[[ EXERCISE TEXT open ]]
By Skyla Carmon
Rheumatoid arthritis (RA) is a chronic autoimmune disease characterized by joint pain, joint swelling, and joint stiffness. People sometimes also experience symptoms that do not directly involve the joints, such as fatigue, eye inflammation, or itching from rheumatoid arthritis.
Unfortunately, there is no cure for rheumatoid arthritis but there are many treatment options that can control pain and protect the joints from damage. In addition to over-the-counter pain medications and prescription medications that can control RA, there are many popular self-managing techniques that can help minimize discomfort. Below are three at-home options for managing rheumatoid arthritis.
1. Try Heat or Ice
Applying heat or cold can be helpful for reducing all types of pain, including pain from RA. Some people with RA like applying an electric heating pad or sitting in a warm bath to reduce achiness and stiffness. Using cooling measures like ice packs or other frozen items can help reduce inflammation and pain in both joints and muscles. Whether heating, icing, or both, take care not to damage your skin by exposing it to heat that is too hot or cold that is too cold or by leaving on the hot or cold item for too long. Ten minutes is a good place to start.
2. Manage Stress
Stress can be a trigger for RA flares. While it’s impossible to remove all stressors from your life, there are some good ways to lessen its impact, which may help minimize some RA symptoms. Low-impact exercises such as tai chi, yoga, or walking are great for you physically and mentally. Other options for managing stress include meditation or mindfulness practices, journaling, and listening to calming music.
If stress is getting the best of you, it may be necessary to look at your obligations and see what can be offloaded. For example, you may be able to ask a partner or older child to help with certain household chores. You may also decide that certain obligations can be cut entirely from your list.
Sometimes stress becomes more than you can handle on your own or with the help of friends and family. In these cases, speaking to a mental health professional can be beneficial.
[[ EXERCISE TEXT closed ]]
- WHAT YOU WILL DO
Duplicate the passage of the rheumatoid arthritis text between "Unfortunately, there is" and "managing rheumatoid arthritis.", inclusive.
[[ DATASET EXCERPT open ]]
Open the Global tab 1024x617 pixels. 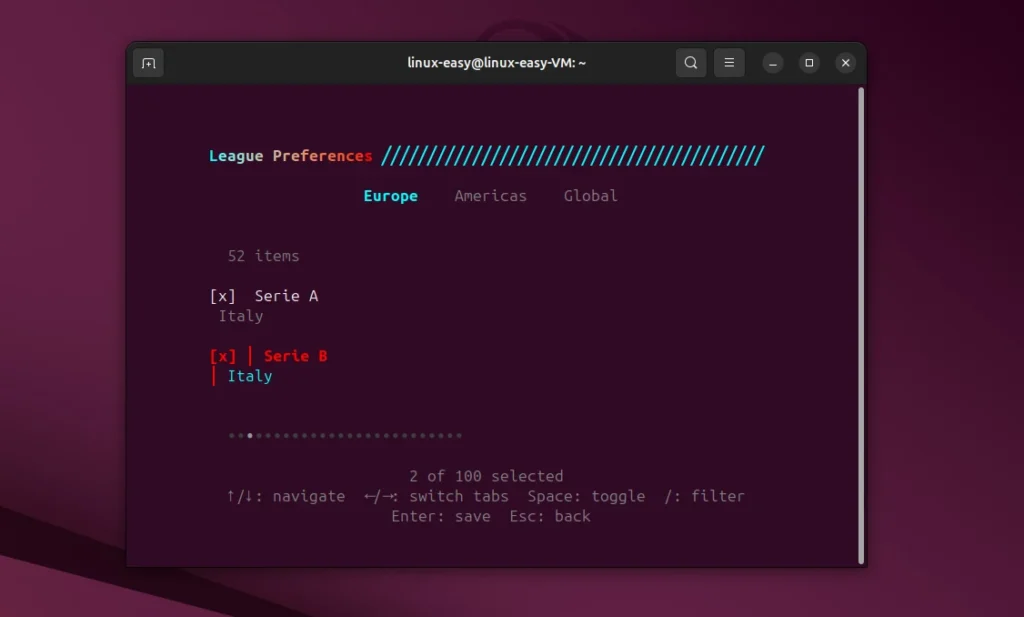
[[ DATASET EXCERPT closed ]]
- RESULT OF THE EXERCISE
Unfortunately, there is no cure for rheumatoid arthritis but there are many treatment options that can control pain and protect the joints from damage. In addition to over-the-counter pain medications and prescription medications that can control RA, there are many popular self-managing techniques that can help minimize discomfort. Below are three at-home options for managing rheumatoid arthritis.